1º e 2 de dezembro de 2014

Centro de Eventos do Plaza São Rafael Hotel

Porto Alegre - RS

PALAVRA DO PRESIDENTE

A partir da década de noventa o Brasil começou a entrar no radar dos investidores internacionais, aliando importantes ajustes macroeconômicos com um equilíbrio nas contas públicas internas e externas, estabilidade da moeda, maior responsabilidade fiscal e avanço nos programas de privatização, só para citar algumas. De outro lado, nossas companhias de capital aberto cresceram em tamanho, em quantidade e em qualidade, principalmente em seus sistemas de governança.

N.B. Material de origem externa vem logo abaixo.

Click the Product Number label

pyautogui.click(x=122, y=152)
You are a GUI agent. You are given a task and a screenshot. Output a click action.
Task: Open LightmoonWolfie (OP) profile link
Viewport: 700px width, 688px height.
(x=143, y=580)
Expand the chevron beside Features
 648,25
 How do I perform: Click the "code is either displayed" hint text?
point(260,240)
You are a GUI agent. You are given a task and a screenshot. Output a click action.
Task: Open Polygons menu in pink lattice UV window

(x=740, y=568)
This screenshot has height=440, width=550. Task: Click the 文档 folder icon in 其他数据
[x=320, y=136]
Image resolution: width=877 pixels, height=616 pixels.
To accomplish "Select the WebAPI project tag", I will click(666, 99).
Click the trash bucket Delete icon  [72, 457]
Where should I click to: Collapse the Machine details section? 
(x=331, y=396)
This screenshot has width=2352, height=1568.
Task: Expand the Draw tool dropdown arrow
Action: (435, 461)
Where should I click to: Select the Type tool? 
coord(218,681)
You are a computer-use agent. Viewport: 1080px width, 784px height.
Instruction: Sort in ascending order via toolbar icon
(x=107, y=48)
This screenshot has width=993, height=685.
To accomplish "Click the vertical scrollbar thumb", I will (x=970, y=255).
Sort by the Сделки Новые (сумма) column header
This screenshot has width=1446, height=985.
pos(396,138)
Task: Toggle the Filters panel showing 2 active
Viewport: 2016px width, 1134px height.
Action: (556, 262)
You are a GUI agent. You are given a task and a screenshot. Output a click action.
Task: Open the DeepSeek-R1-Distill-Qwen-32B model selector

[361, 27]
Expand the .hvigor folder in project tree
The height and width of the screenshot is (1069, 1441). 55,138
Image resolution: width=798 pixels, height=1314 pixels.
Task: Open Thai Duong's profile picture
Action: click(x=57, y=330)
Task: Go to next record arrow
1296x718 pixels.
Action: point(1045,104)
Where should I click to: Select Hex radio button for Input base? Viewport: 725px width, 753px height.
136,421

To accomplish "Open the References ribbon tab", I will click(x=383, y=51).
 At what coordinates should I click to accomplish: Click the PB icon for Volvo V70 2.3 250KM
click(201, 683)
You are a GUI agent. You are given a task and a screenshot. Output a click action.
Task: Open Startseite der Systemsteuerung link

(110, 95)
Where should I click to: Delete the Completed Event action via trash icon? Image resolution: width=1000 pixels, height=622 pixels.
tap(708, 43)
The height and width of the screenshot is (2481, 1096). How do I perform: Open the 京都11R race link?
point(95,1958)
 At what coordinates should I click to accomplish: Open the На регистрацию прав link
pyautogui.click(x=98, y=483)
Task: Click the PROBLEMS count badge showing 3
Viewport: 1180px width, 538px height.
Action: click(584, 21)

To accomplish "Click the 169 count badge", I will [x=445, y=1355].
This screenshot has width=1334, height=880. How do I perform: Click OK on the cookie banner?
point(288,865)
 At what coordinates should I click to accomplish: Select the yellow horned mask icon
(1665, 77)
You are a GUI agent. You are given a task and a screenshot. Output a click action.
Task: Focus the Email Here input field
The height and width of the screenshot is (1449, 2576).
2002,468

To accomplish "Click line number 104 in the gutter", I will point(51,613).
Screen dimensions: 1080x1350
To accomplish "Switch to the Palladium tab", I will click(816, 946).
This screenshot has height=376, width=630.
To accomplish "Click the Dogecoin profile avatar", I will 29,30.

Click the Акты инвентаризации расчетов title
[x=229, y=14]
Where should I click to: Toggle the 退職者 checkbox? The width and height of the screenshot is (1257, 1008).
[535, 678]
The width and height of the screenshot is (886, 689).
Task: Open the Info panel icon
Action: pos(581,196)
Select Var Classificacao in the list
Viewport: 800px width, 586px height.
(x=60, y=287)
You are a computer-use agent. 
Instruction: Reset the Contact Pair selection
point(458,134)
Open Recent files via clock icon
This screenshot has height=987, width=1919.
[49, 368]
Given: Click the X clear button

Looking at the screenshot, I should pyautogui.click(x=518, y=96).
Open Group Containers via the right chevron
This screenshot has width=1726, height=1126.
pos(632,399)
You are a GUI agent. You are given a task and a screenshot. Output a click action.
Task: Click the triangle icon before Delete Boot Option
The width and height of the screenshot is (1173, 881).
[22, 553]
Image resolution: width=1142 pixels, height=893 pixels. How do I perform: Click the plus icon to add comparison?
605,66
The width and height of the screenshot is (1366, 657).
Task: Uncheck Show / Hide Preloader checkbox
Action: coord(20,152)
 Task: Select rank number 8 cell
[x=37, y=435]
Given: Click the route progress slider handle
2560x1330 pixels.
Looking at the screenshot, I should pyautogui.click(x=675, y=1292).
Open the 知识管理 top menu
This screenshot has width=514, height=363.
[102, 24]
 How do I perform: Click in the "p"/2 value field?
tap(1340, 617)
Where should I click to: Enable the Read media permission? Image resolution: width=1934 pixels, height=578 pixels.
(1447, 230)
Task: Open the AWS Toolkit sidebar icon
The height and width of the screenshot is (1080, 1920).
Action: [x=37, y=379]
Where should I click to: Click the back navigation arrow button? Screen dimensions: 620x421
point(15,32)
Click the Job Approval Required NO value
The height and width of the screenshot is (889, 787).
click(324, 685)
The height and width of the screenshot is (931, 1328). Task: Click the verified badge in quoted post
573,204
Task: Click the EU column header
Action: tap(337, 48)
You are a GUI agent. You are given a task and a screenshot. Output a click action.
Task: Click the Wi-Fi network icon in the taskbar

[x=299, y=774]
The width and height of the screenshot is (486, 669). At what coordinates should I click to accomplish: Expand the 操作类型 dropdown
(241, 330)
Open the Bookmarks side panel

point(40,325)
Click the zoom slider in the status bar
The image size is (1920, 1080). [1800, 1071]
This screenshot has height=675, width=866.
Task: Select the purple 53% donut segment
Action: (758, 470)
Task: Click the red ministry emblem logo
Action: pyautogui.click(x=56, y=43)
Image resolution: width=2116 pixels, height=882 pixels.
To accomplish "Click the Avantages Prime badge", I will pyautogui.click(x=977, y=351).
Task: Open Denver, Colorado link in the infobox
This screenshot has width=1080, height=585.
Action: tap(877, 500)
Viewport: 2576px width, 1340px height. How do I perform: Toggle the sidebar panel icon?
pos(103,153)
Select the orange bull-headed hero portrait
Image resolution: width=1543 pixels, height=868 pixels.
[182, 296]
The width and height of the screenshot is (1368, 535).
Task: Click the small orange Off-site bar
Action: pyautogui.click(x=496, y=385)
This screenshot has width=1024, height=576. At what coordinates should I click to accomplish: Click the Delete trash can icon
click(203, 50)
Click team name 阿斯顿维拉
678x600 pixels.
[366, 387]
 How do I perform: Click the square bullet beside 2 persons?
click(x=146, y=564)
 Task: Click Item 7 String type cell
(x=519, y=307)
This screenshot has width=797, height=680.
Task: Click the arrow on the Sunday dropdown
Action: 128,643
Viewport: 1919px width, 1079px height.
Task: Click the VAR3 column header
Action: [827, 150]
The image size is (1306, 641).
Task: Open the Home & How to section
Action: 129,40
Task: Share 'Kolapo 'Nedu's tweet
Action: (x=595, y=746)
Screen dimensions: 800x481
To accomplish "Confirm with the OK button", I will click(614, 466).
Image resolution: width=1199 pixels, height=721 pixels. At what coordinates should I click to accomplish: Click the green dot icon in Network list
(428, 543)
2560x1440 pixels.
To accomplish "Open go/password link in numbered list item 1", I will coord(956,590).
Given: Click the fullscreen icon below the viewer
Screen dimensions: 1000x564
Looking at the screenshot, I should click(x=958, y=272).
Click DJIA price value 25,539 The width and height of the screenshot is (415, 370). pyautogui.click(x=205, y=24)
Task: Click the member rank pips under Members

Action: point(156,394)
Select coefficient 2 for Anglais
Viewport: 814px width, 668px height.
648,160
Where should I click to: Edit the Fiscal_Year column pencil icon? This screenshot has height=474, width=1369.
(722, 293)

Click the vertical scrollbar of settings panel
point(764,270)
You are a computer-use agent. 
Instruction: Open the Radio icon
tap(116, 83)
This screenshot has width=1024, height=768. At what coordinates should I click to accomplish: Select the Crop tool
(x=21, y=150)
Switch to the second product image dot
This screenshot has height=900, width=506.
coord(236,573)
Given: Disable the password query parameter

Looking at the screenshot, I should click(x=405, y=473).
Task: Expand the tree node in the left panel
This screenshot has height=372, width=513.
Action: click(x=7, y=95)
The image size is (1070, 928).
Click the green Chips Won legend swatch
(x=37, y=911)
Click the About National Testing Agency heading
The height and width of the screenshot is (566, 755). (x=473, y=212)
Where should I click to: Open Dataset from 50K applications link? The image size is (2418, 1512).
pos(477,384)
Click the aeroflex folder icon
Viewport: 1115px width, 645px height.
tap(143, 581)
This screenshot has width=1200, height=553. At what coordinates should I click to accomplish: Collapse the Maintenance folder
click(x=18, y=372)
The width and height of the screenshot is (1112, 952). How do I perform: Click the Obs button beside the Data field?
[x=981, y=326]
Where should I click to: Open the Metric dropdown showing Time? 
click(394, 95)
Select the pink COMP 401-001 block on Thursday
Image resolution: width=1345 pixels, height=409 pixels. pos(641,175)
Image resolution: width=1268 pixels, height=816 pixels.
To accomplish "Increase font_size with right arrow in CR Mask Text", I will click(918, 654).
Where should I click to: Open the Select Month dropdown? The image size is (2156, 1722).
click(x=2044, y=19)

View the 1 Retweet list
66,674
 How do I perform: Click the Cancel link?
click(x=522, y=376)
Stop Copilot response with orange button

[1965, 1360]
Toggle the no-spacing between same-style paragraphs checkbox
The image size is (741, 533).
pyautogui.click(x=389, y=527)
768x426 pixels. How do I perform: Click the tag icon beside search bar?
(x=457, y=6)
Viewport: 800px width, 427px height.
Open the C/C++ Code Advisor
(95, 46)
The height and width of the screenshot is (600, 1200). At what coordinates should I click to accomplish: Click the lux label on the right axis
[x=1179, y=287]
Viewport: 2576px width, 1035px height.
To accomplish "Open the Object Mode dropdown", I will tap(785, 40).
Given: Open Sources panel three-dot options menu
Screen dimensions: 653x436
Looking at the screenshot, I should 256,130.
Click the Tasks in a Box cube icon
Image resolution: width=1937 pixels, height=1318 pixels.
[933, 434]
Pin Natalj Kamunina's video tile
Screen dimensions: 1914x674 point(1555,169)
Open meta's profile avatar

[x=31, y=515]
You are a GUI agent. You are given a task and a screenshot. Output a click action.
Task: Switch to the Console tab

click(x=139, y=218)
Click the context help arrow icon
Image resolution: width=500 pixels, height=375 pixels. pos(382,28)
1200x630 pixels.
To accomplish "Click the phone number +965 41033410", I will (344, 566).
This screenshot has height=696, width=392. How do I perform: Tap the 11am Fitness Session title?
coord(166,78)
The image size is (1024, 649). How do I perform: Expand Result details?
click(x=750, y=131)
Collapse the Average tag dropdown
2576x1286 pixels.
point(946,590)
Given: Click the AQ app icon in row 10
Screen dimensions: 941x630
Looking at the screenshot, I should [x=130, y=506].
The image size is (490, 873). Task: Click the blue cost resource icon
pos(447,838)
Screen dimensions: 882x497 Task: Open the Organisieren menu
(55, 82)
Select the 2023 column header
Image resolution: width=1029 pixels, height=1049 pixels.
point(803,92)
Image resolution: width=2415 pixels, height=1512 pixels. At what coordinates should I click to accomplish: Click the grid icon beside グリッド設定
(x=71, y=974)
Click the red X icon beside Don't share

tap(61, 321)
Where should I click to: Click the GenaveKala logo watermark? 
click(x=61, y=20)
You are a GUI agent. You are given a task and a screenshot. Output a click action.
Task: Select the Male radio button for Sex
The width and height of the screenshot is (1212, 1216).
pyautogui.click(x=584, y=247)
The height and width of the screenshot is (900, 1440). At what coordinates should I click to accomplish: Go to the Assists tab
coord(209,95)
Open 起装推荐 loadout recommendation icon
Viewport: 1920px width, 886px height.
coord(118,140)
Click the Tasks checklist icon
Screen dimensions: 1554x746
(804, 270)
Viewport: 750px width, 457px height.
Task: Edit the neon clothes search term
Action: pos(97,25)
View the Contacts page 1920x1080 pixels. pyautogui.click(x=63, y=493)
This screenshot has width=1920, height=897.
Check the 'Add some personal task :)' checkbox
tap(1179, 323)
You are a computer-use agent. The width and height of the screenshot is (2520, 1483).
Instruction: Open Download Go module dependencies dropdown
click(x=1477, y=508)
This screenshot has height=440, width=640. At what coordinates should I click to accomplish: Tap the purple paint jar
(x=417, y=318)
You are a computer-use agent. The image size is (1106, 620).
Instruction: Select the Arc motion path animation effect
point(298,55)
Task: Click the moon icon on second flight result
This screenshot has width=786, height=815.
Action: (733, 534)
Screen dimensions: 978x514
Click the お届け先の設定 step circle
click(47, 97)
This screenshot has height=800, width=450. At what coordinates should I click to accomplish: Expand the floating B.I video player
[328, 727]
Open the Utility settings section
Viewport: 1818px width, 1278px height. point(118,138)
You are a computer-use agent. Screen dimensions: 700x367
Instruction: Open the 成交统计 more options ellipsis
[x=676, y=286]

Todas essas melhorias, combinadas com um cenário internacional favorável e um expressivo aumento nos preços das commodities, representaram um crescimento no fluxo de capitais para o País, tanto sob a forma de investimento de portfólio como em investimento estrangeiro direto, tornando o Brasil um dos principais destinos para investidores estrangeiros, pois a relação risco x retorno se traduzia em atratividade.

No entanto, o encaminhamento dado para a política econômica brasileira a partir da crise de 2008, foi gradativamente afetando a atratividade do mercado de capitais brasileiro, quando comparado com outros emergentes, ao ponto da bolsa de valores brasileira encerrar o ano com um dos piores desempenho entre os emergentes.

Este desencanto dos investidores tem inúmeras causas, passando por uma combinação perigosa de baixo crescimento, deterioração de contas públicas e pressão inflacionária, indo direto às mudanças intempestivas nos marcos regulatórios de concessões importantes, como por exemplo, o setor elétrico. Para completar o quadro, a quebra do “Império X” e as práticas de governança altamente discutíveis com uma das maiores companhias de capital aberto brasileiro.

O Congresso da APIMEC convida para aprofundarmos as discussões de como podemos recuperar a capacidade de crescimento de forma sustentável, utilizando os instrumentos do mercado de capitais de forma mais eficiente e com maiores níveis de governança corporativa.

Assim, pretendemos aproveitar o momento para refletir sobre nossas fraquezas em relação à educação e à infra-estrutura, por exemplo.  Também, vamos abrir espaço para voltar a discutir os mecanismos de financiamento à inovação que, em última análise, se traduzem em gargalos de produtividade.

Por fim, entendemos que precisamos nos debruçar sobre recursos capazes de aumentar a eficácia da gestão pública, que conta com uma pesada receita de arrecadação – uma das cargas tributárias mais elevadas e complexas do mundo – despendidas com gastos de custeio elevadíssimos e baixos níveis de investimento público.

Assim, convidamos a todos para se engajar nessa luta para recuperar nossa capacidade de crescer com sustentabilidade.